Cerca de quatro meses depois de ter tido seu acordo de delação premiada homologado pelo ministro do Supremo Tribunal Federal (STF) Alexandre de Moraes, o tenente-coronel Mauro Cid pediu que o advogado Luiz Eduardo Kuntz criasse um grupo no Instagram com o defensor de Jair Bolsonaro, Paulo Cunha Bueno. A informação consta de depoimento de Kuntz à Polícia Federal e indica mais um episódio em que Cid, obrigado a falar a verdade e a não se comunicar com nenhum dos demais investigados na chamada trama golpista, no mínimo avaliou a possibilidade de ter contato direto com a defesa do ex-presidente.

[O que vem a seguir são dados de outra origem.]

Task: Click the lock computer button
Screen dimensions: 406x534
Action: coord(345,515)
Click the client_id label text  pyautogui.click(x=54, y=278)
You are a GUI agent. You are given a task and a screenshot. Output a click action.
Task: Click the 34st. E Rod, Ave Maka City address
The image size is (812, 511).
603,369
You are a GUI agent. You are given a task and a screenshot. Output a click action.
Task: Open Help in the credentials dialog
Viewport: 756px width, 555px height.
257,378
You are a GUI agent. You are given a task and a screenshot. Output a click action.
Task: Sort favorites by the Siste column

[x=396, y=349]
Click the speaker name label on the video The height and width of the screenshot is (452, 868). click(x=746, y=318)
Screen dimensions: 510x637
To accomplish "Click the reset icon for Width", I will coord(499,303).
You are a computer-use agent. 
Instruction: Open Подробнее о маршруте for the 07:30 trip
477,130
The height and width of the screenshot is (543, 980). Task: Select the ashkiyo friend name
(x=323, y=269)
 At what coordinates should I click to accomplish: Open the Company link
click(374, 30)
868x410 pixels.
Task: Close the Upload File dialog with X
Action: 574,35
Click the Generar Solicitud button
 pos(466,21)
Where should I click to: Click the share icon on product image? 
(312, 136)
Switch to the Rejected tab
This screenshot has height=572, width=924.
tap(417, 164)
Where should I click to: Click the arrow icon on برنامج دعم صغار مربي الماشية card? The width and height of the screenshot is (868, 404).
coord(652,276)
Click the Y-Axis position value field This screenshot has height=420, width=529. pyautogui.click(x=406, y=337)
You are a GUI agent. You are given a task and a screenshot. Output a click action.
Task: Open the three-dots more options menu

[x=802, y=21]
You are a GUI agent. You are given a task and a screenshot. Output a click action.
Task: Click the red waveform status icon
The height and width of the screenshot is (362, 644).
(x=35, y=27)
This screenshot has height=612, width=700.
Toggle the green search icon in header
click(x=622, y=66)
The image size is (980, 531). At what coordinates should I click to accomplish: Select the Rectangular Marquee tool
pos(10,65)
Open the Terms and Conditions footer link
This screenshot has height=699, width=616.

Quando negociava um acordo de colaboração com a PF, o antigo braço direito de Jair Bolsonaro assinou um termo de confidencialidade da delação. Registrado na corporação sob o número 2405578/2021, o documento listava uma série de regras que o militar deveria cumprir: não poderia mentir, omitir, desviar a investigação com versões conflitantes nem proteger qualquer dos potenciais alvos da polícia.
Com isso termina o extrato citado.